Its just the way I am and I apologize to everyone for not being everything they want me to be.

blah I made two more dolls to add to my collection.
it now consists of: Insanity, Anger, Lonliness

the next one will probably be the doll of death. but I really like Lonliness. Chu is jealous.

with all these bits and pieces, they'll never figure me out...
LinkLeave a comment

(no subject) [Oct. 6th, 2004|03:48 pm]
Emily
If god controls the land and disease
and keeps his watchful eye on me
if he's really so damn mighty
well my problem is I can't see
who would wanna be... who would wanna be such a control freak

love that song.....

nothing to say at the moment... but everything is alright.
LinkLeave a comment

(no subject) [Sep. 24th, 2004|04:17 pm]
Emily
I jsut updated like a few mins ago but let me take time to vent about how much I hate kailie and how much I now hate will.
He calls me shallow because I hate kailie and her fake plastic barbie doll smile but he's the one who goes after girls like maddy and devin and kailie.... hmmm I think I see a pattern forming....
WHen I met kailie she was a stupid, breathy-speaking, air headed prep. then all of a sudden shes a stupid, breathy-speaking, air headed "punk princess" WTF she doesn't even know what punk is and its like a fucking oxy-moron to be a punk princess. I don't even feel like typing anymore there isn't even much more I could say besides IHATEYOUIHATEYOUIHATEYOUIHATEYOUIHATEYOUIHATEYOUIHATEYOUIHATEYOUIHATEYOUIHATEYOUIHATEYOUIHATEYOUIHATEYOUIHATEYOUIHATEYOUIHATEYOUIHATEYOUIHATEYOUIHATEYOUIHATEYOUIHATEYOUIHATEYOUIHATEYOUIHATEYOUIHATEYOUIHATEYOUIHATEYOUIHATEYOUIHATEYOUIHATEYOUIHATEYOUIHATEYOUIHATEYOUIHATEYOUIHATEYOUIHATEYOUIHATEYOUIHATEYOUIHATEYOUIHATEYOUIHATEYOUIHATEYOUIHATEYOUIHATEYOUIHATEYOUIHATEYOUIHATEYOUIHATEYOUIHATEYOUIHATEYOUIHATEYOUIHATEYOUIHATEYOUIHATEYOUIHATEYOUIHATEYOUIHATEYOUIHATEYOUIHATEYOUIHATEYOUIHATEYOUIHATEYOUIHATEYOUIHATEYOUIHATEYOUIHATEYOUIHATEYOUIHATEYOUIHATEYOUIHATEYOUIHATEYOUIHATEYOUIHATEYOUIHATEYOUIHATEYOUIHATEYOUIHATEYOUIHATEYOUIHATEYOUIHATEYOU

and people wonder why I hate the fucking human race. its because people like that get together and make more people like that.

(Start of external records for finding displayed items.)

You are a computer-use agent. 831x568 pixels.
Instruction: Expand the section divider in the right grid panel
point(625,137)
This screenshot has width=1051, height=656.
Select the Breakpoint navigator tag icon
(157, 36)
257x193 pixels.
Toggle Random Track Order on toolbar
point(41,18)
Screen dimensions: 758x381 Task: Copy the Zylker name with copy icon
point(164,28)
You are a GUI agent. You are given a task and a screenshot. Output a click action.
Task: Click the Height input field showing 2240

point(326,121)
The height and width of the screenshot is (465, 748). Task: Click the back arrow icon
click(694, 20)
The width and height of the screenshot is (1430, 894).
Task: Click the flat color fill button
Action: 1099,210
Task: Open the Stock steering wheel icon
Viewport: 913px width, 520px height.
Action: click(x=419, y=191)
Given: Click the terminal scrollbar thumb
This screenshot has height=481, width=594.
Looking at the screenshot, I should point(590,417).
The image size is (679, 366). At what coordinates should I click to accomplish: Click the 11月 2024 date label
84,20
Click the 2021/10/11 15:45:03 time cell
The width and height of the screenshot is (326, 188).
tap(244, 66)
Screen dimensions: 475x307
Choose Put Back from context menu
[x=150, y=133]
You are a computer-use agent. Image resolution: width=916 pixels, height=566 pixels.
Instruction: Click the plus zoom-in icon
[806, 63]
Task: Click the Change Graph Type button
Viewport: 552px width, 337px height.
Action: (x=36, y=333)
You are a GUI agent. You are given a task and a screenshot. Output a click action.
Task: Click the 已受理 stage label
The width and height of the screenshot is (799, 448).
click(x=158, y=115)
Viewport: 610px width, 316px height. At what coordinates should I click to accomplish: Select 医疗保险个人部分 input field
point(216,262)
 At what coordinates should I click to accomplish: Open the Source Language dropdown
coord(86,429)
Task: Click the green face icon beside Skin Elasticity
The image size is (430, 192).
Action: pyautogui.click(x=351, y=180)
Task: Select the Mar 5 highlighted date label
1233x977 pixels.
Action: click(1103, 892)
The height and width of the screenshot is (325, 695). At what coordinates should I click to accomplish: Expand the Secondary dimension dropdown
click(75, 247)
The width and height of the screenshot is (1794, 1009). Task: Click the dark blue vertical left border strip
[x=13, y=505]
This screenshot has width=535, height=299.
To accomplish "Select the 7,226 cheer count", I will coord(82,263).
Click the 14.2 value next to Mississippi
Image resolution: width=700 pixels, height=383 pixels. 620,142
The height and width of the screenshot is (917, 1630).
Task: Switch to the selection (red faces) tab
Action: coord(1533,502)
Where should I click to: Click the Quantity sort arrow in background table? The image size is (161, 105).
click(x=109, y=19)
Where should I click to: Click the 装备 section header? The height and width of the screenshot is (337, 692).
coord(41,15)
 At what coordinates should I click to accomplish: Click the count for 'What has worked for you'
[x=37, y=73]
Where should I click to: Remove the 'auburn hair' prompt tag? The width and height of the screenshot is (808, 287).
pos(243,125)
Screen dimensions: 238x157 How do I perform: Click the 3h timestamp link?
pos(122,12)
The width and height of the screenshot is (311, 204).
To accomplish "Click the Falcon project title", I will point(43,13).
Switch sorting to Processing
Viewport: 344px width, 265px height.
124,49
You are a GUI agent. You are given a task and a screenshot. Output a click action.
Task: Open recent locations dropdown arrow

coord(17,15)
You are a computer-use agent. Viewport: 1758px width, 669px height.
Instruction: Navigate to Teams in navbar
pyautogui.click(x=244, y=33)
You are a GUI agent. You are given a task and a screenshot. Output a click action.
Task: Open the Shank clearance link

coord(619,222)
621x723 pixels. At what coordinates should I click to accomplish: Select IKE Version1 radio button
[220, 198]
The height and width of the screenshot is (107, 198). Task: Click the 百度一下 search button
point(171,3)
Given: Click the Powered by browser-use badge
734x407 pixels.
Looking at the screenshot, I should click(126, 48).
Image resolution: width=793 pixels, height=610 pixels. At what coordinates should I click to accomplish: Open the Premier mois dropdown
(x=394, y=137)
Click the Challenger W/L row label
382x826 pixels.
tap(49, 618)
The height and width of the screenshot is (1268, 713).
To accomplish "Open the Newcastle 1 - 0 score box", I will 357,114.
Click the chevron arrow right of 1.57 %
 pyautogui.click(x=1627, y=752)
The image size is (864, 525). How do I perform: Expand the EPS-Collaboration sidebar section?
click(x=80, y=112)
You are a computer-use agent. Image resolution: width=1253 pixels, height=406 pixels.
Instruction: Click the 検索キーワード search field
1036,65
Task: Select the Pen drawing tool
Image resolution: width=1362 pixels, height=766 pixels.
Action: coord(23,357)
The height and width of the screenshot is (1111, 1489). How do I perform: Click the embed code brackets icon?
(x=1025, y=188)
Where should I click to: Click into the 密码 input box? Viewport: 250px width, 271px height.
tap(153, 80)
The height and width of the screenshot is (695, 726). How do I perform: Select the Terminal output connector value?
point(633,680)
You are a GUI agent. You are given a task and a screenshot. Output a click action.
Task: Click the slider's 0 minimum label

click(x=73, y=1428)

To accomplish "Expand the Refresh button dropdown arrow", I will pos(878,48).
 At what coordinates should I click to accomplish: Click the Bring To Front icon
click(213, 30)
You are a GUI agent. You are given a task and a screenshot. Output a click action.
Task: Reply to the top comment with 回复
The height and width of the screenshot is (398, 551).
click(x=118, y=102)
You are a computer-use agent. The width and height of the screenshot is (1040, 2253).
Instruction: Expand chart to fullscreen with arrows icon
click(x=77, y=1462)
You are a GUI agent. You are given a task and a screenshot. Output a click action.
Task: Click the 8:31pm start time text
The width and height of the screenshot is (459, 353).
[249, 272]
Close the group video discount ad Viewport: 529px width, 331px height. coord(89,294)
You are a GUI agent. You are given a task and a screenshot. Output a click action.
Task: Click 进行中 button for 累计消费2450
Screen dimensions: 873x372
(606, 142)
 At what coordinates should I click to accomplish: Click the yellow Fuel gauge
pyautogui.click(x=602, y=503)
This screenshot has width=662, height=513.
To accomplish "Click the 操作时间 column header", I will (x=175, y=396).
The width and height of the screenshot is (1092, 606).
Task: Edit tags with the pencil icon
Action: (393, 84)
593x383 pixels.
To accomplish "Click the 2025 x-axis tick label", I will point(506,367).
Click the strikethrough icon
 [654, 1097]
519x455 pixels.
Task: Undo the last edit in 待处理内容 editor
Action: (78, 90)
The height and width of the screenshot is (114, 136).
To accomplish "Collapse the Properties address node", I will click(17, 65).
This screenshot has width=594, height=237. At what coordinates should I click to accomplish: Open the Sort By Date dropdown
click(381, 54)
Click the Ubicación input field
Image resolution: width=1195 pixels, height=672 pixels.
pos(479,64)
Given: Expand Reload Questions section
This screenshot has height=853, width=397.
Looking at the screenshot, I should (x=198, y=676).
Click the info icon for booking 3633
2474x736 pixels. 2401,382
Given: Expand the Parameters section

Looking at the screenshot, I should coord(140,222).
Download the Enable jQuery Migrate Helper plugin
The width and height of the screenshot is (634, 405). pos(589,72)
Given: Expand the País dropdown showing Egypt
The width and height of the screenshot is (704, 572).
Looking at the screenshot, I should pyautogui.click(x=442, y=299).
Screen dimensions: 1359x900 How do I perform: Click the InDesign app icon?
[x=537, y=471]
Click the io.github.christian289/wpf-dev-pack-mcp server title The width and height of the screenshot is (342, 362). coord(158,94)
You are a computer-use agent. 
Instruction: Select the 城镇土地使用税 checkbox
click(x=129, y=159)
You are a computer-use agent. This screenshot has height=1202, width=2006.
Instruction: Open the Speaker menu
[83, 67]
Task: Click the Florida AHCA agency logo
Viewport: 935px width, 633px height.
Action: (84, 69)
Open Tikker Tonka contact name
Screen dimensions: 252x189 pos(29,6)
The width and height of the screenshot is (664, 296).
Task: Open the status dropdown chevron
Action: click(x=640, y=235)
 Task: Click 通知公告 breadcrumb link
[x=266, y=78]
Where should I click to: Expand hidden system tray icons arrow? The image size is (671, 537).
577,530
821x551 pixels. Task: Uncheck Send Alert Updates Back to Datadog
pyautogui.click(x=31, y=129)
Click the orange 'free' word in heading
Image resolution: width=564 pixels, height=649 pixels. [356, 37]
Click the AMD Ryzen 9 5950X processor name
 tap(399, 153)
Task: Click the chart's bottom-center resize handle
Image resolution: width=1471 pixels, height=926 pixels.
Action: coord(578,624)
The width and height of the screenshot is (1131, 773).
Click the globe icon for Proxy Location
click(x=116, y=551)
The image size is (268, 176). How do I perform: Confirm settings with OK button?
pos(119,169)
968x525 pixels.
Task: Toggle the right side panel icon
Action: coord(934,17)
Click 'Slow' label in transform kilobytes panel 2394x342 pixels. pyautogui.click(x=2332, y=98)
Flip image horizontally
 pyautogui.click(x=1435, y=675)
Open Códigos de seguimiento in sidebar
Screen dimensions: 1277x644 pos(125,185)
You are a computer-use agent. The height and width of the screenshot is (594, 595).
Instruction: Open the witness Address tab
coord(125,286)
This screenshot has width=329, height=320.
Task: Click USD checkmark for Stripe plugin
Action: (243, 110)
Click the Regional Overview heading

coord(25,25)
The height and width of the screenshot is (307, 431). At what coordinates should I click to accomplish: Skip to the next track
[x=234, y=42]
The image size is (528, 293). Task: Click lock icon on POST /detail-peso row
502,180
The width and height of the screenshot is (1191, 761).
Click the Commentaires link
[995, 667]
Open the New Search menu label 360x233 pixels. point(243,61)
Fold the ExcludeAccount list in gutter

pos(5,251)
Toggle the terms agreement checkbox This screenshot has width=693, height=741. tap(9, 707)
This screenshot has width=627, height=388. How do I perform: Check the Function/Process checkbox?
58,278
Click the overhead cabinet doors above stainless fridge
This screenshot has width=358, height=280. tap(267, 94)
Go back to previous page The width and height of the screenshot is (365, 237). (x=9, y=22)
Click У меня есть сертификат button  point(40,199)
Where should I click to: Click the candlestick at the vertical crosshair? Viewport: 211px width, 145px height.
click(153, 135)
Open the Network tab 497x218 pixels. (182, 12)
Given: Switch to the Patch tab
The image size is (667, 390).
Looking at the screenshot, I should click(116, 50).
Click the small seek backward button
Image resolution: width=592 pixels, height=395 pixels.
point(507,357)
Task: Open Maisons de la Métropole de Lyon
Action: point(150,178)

life is a sexually transmitted disease
Link11 comments|Leave a comment

(no subject) [Sep. 2nd, 2004|04:52 pm]
Emily
I want everyone who reads this to ask me 3 questions, no more - no less. Ask me anything you want, even if it's extremely personal. Then you to go to your journal, copy and paste this allowing your friends to ask you anything.